Source code for combo.utils.utility

# -*- coding: utf-8 -*-
"""A set of utility functions to support model combination.
"""
# Author: Yue Zhao <zhaoy@cmu.edu>
# License: BSD 2 clause


import numpy as np
from numpy import percentile

from sklearn.metrics import precision_score
from sklearn.preprocessing import StandardScaler

from sklearn.utils import column_or_1d
from sklearn.utils import check_array
from sklearn.utils import check_consistent_length

from sklearn.utils import check_random_state
from sklearn.utils.random import sample_without_replacement

from pyod.utils.utility import check_parameter


# TODO: change outlier detection tasks to model combination


[docs]def check_detector(detector):
    """Checks if fit and decision_function methods exist for given detector

    Parameters
    ----------
    detector : combo.models
        Detector instance for which the check is performed.

    """

    if not hasattr(detector, 'fit') or not hasattr(detector,
                                                   'decision_function'):
        raise AttributeError("%s is not a detector instance." % (detector))

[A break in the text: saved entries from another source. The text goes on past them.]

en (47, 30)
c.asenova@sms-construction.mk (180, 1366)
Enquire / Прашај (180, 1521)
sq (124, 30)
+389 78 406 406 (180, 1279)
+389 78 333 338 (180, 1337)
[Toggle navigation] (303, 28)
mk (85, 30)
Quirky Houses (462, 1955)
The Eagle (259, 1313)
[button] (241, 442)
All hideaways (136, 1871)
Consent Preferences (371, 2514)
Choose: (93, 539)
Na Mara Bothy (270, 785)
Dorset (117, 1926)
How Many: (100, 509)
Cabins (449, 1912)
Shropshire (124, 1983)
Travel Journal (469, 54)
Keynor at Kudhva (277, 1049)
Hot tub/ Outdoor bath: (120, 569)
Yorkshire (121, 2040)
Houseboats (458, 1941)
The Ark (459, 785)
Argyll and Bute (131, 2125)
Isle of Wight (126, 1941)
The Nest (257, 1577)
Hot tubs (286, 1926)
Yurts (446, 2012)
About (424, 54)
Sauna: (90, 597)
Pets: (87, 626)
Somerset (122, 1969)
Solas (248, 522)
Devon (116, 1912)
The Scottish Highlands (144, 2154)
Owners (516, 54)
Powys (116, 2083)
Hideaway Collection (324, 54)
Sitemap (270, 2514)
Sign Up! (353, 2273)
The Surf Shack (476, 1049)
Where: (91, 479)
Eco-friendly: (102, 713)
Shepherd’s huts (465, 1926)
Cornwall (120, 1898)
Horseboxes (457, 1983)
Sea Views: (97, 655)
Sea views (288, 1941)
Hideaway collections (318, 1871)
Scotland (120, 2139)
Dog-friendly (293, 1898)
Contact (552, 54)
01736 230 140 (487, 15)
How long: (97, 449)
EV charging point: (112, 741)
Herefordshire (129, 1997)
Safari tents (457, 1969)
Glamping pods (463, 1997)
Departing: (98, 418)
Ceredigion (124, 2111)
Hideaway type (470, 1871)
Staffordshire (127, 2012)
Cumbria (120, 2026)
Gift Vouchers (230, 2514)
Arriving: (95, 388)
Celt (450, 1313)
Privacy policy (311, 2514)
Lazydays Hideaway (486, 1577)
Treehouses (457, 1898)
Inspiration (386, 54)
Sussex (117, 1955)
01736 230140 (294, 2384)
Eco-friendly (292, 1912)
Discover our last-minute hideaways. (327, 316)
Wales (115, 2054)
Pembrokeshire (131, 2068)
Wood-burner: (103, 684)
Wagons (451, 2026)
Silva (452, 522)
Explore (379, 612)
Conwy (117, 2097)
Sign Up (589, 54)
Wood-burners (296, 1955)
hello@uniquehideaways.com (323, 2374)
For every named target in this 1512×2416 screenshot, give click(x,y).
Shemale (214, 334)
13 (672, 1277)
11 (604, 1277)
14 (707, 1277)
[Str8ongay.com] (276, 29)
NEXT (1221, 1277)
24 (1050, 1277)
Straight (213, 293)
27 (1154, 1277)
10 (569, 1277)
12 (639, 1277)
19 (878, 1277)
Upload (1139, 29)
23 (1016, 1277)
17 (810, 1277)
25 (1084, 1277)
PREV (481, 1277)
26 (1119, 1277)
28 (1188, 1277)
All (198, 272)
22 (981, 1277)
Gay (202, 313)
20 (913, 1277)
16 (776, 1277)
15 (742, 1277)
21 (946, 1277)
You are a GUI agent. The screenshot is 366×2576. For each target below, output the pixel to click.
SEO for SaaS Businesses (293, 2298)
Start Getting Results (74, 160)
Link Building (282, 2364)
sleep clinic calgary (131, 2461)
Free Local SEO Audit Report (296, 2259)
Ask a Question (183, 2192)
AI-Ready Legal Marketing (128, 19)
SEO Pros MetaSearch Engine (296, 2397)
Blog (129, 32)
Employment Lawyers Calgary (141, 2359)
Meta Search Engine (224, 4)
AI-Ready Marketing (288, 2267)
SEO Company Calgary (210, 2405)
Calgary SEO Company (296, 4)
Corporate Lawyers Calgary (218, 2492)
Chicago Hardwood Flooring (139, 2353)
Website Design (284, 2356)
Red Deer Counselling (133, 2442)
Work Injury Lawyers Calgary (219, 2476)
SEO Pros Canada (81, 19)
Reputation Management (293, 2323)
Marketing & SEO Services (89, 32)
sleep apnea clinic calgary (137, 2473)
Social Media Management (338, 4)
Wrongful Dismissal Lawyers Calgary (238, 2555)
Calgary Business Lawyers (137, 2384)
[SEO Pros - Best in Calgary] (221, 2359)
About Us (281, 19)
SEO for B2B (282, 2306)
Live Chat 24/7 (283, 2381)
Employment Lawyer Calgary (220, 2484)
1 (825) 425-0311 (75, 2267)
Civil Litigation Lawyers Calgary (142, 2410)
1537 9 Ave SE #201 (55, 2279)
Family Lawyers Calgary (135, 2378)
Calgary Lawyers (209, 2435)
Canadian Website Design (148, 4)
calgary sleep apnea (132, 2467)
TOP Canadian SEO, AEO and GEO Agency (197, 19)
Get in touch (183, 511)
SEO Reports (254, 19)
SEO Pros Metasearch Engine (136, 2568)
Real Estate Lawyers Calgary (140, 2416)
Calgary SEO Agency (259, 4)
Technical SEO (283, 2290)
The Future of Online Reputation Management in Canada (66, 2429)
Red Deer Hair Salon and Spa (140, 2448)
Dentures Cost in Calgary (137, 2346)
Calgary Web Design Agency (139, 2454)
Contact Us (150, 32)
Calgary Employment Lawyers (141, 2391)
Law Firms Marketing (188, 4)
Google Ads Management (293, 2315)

[docs]def standardizer(X, X_t=None, keep_scalar=False):
    """Conduct Z-normalization on data to turn input samples become zero-mean
    and unit variance.

    Parameters
    ----------
    X : numpy array of shape (n_samples, n_features)
        The training samples

    X_t : numpy array of shape (n_samples_new, n_features), optional (default=None)
        The data to be converted

    keep_scalar : bool, optional (default=False)
        The flag to indicate whether to return the scalar

    Returns
    -------
    X_norm : numpy array of shape (n_samples, n_features)
        X after the Z-score normalization

    X_t_norm : numpy array of shape (n_samples, n_features)
        X_t after the Z-score normalization

    scalar : sklearn scalar object
        The scalar used in conversion

    """
    X = check_array(X)
    scaler = StandardScaler().fit(X)

    if X_t is None:
        if keep_scalar:
            return scaler.transform(X), scaler
        else:
            return scaler.transform(X)
    else:
        X_t = check_array(X_t)
        if X.shape[1] != X_t.shape[1]:
            raise ValueError(
                "The number of input data feature should be consistent"
                "X has {0} features and X_t has {1} features.".format(
                    X.shape[1], X_t.shape[1]))
        if keep_scalar:
            return scaler.transform(X), scaler.transform(X_t), scaler
        else:
            return scaler.transform(X), scaler.transform(X_t)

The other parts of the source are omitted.